*RAW DATA*:

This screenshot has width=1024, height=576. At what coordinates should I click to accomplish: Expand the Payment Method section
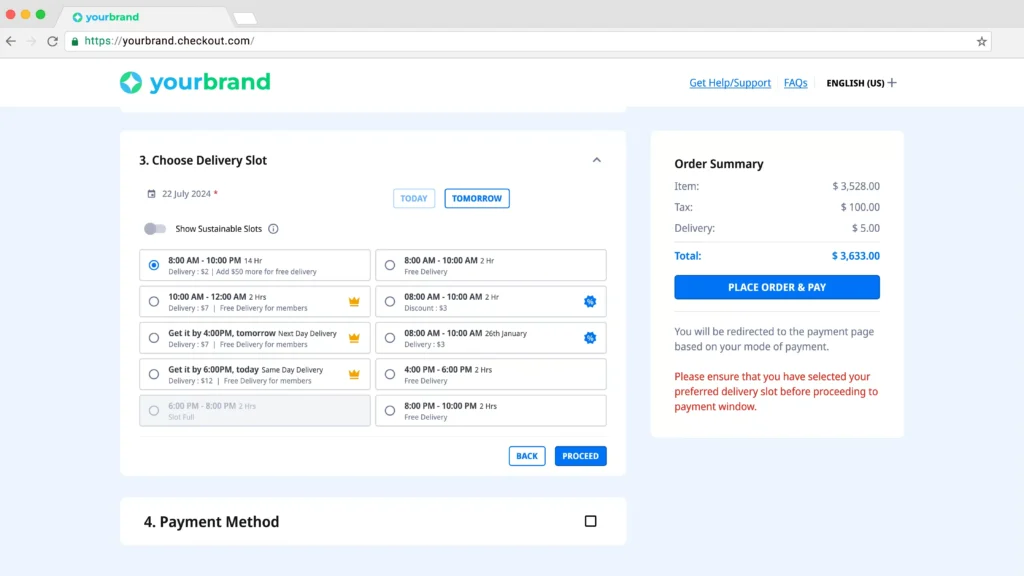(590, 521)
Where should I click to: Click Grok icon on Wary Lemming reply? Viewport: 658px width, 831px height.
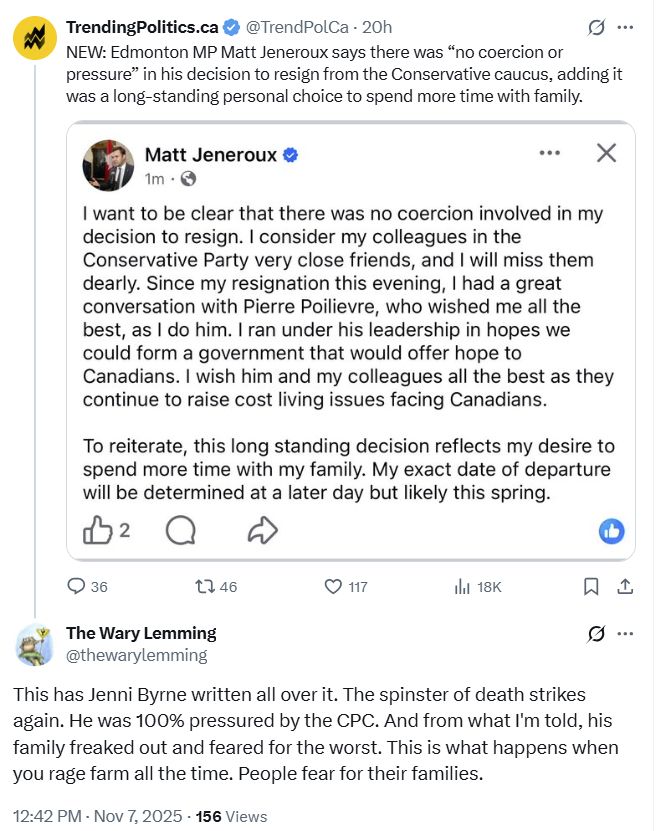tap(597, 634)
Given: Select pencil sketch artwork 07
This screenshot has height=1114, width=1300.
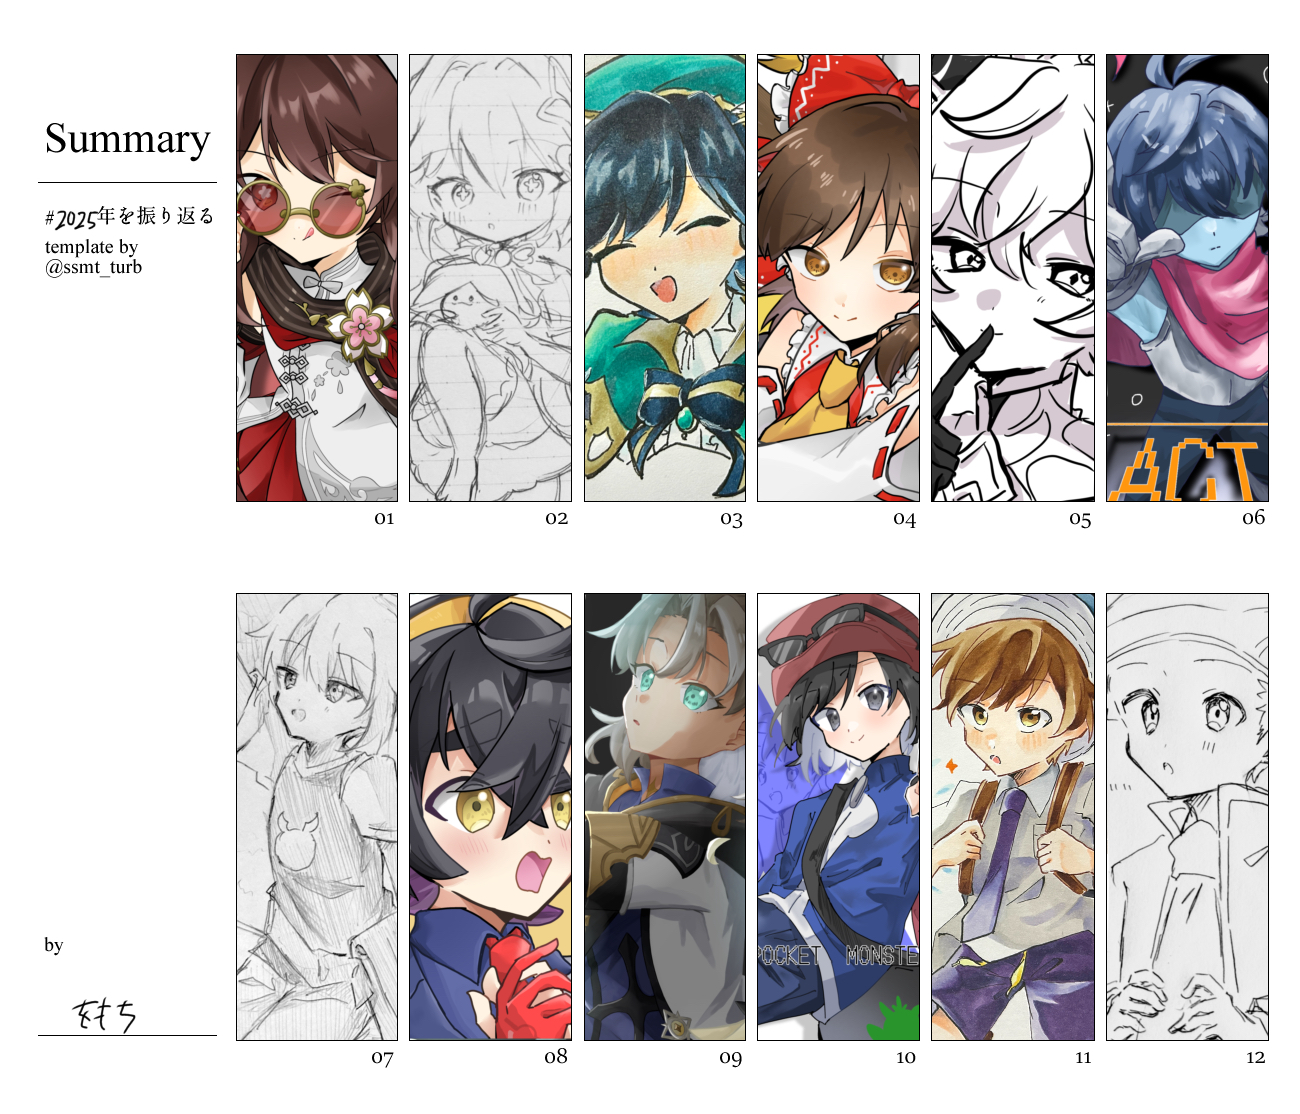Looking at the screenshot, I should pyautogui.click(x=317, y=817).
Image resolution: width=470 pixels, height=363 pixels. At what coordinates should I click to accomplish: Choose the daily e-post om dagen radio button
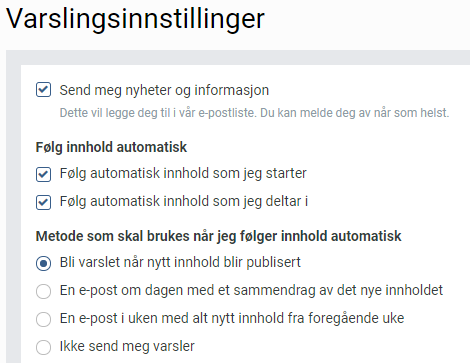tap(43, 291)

*WORK TO BE COMPLETED*:
Word for word, reproduce all the data, but not the pictures.

*ANSWER AREA*:
This screenshot has width=1024, height=576. At what coordinates should I click to accomplish: Expand the Payment Method section
(590, 521)
Where should I click to: Click Grok icon on Wary Lemming reply? Viewport: 658px width, 831px height.
tap(597, 634)
Given: Select pencil sketch artwork 07
This screenshot has height=1114, width=1300.
Looking at the screenshot, I should pyautogui.click(x=317, y=817).
Image resolution: width=470 pixels, height=363 pixels. At what coordinates should I click to accomplish: Choose the daily e-post om dagen radio button
tap(43, 291)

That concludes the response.